Dataset items
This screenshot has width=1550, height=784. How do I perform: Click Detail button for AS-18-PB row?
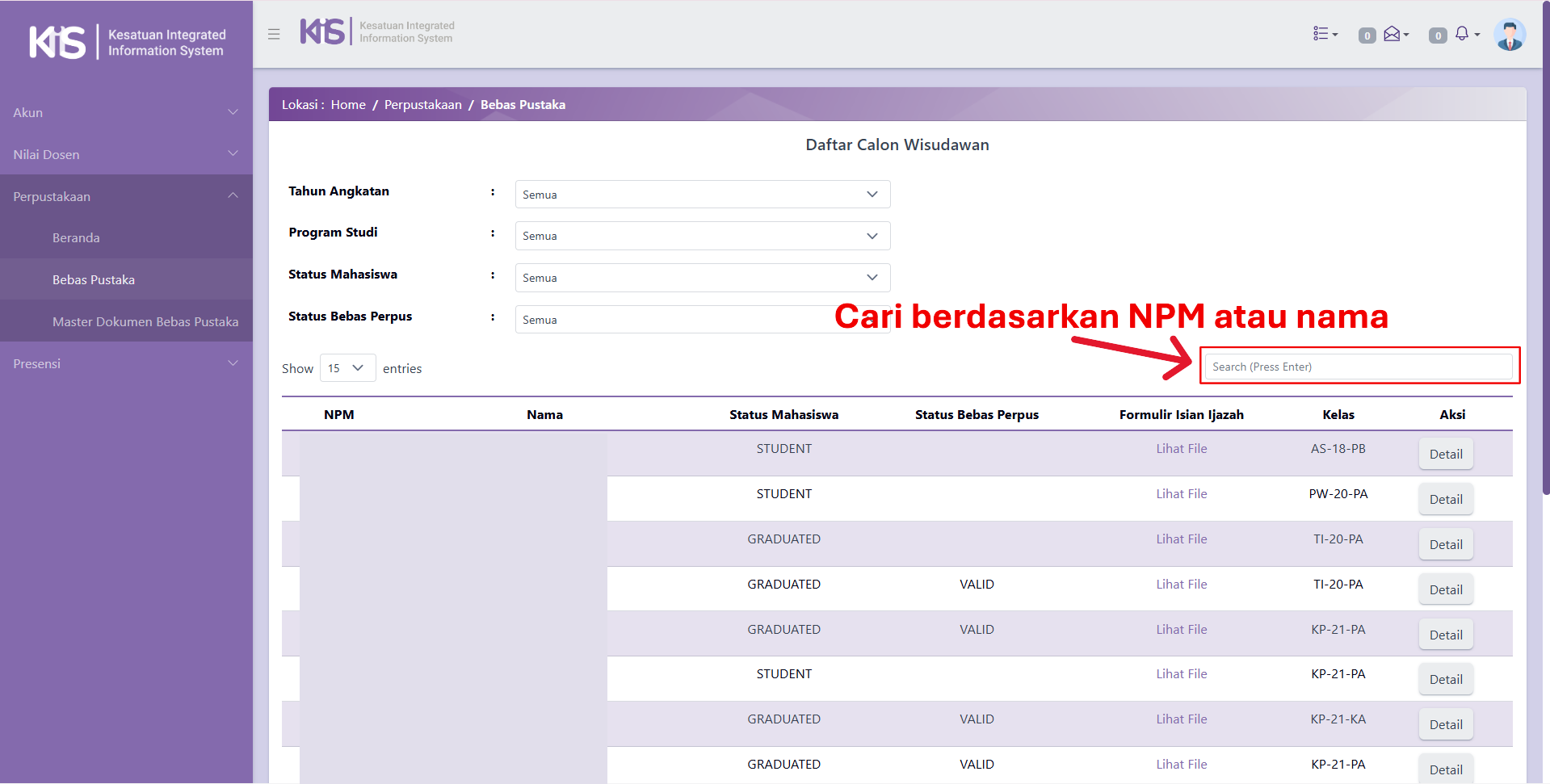coord(1445,454)
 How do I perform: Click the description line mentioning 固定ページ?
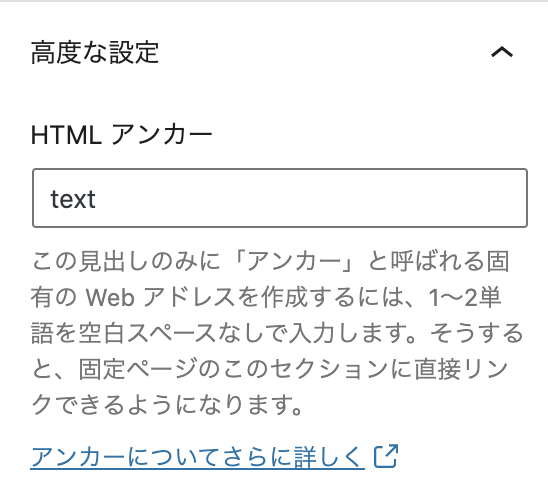pyautogui.click(x=269, y=369)
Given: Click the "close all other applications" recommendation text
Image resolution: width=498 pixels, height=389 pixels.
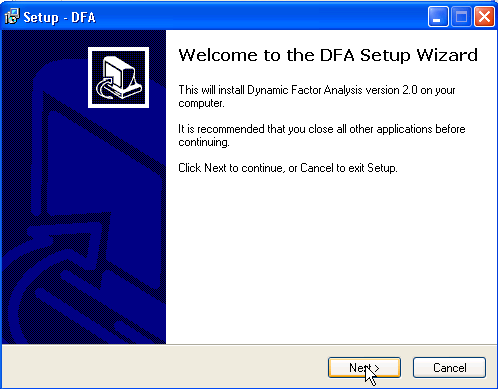Looking at the screenshot, I should [322, 135].
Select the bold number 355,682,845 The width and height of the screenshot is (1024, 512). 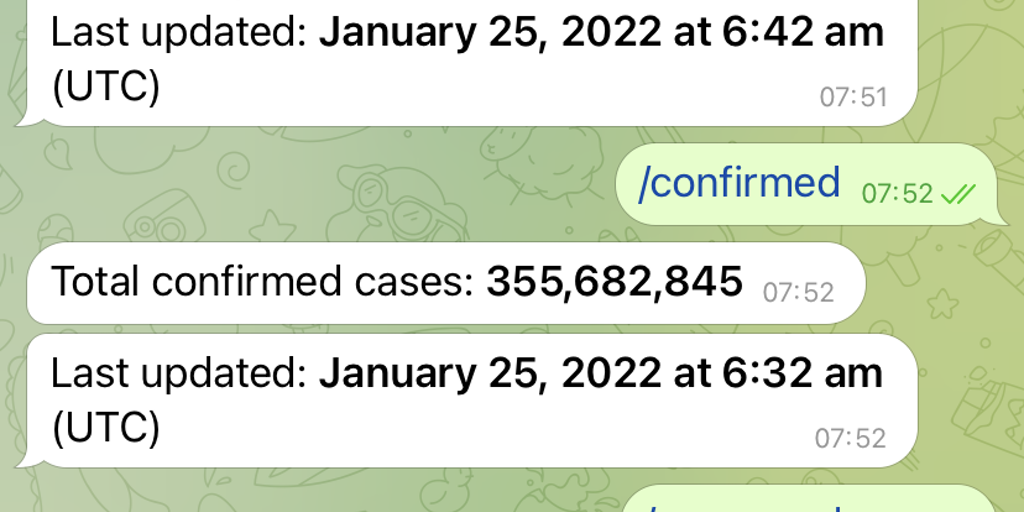[614, 283]

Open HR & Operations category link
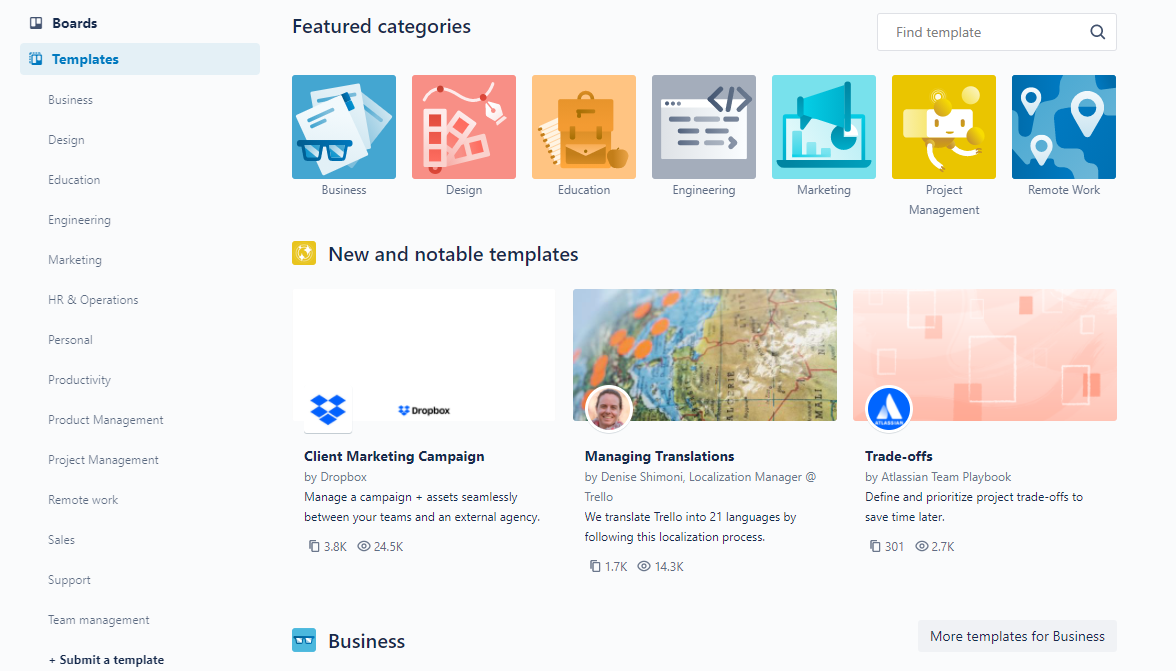click(x=93, y=300)
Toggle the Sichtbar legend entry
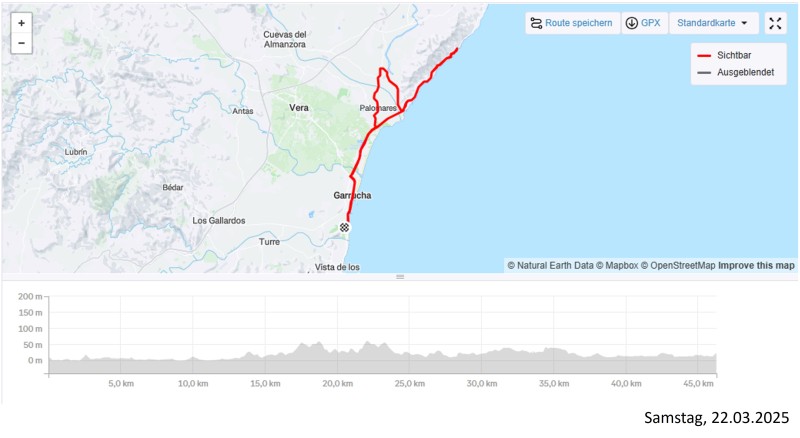This screenshot has height=438, width=800. (733, 57)
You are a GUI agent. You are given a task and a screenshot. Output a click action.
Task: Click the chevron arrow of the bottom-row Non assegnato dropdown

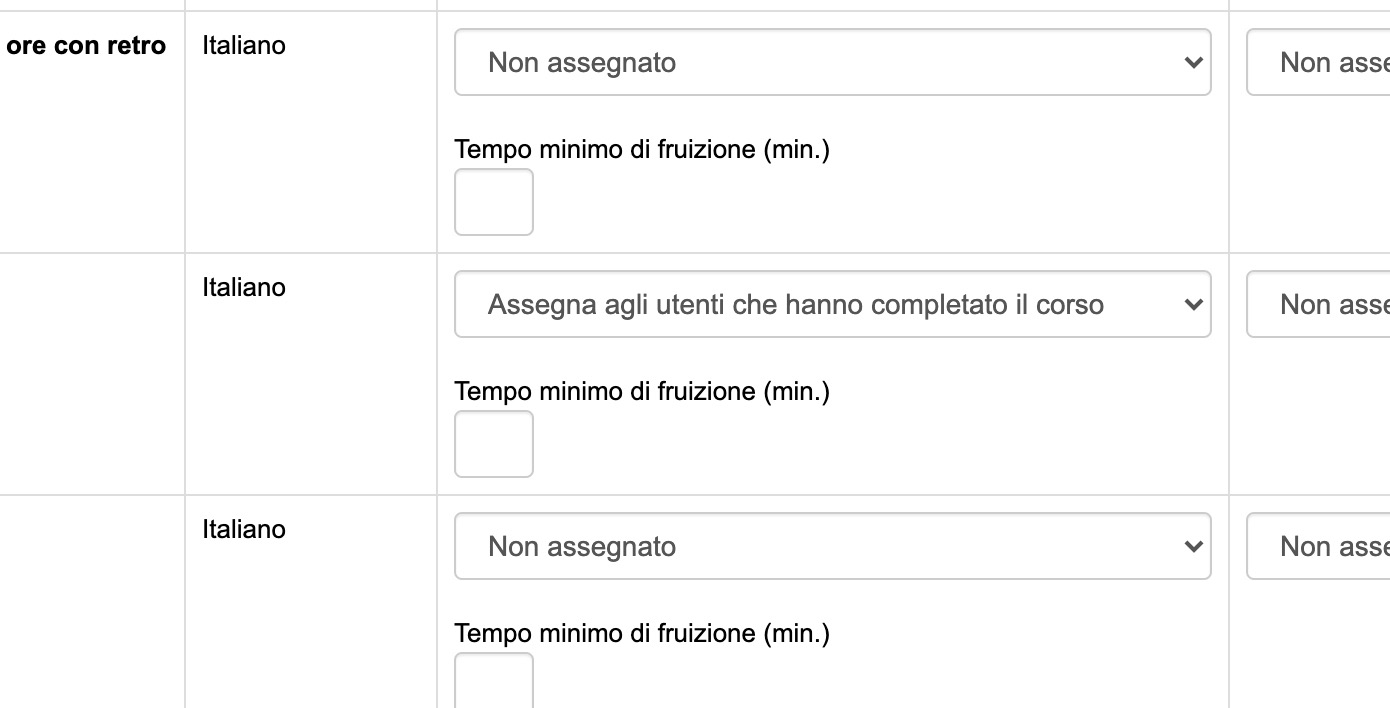[1192, 546]

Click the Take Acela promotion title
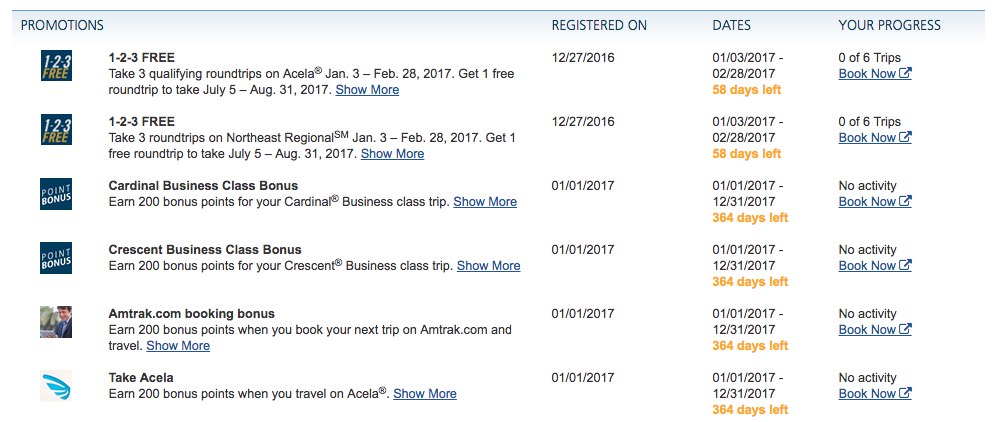[x=141, y=378]
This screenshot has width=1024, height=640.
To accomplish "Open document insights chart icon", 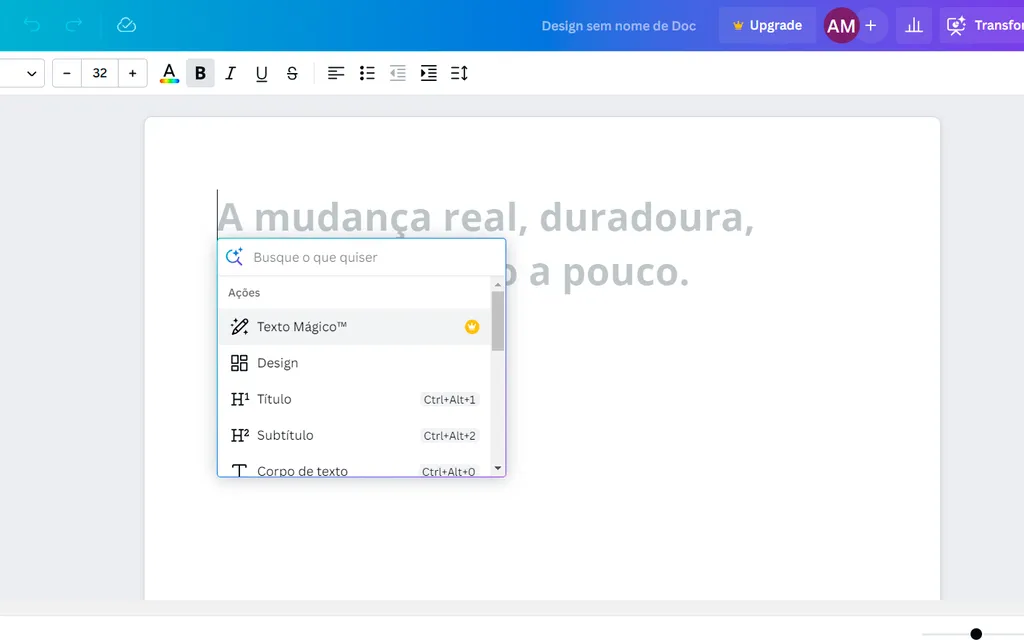I will pos(913,25).
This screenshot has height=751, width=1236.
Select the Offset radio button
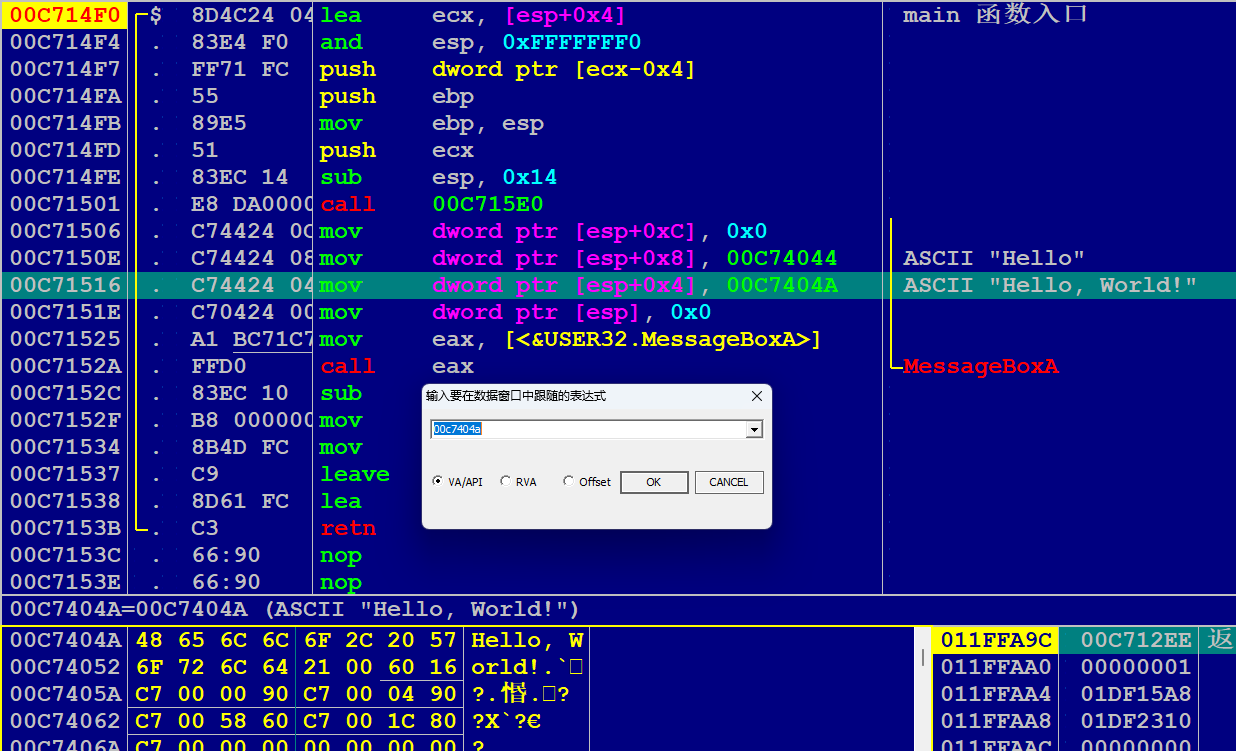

### Exercise brief
Word for word, restate the lines from the line with "This screenshot has height=751, width=1236." through the last line of the entries, and nothing beyond them. Omit pictures.

### Written response
This screenshot has height=751, width=1236.
Select the Offset radio button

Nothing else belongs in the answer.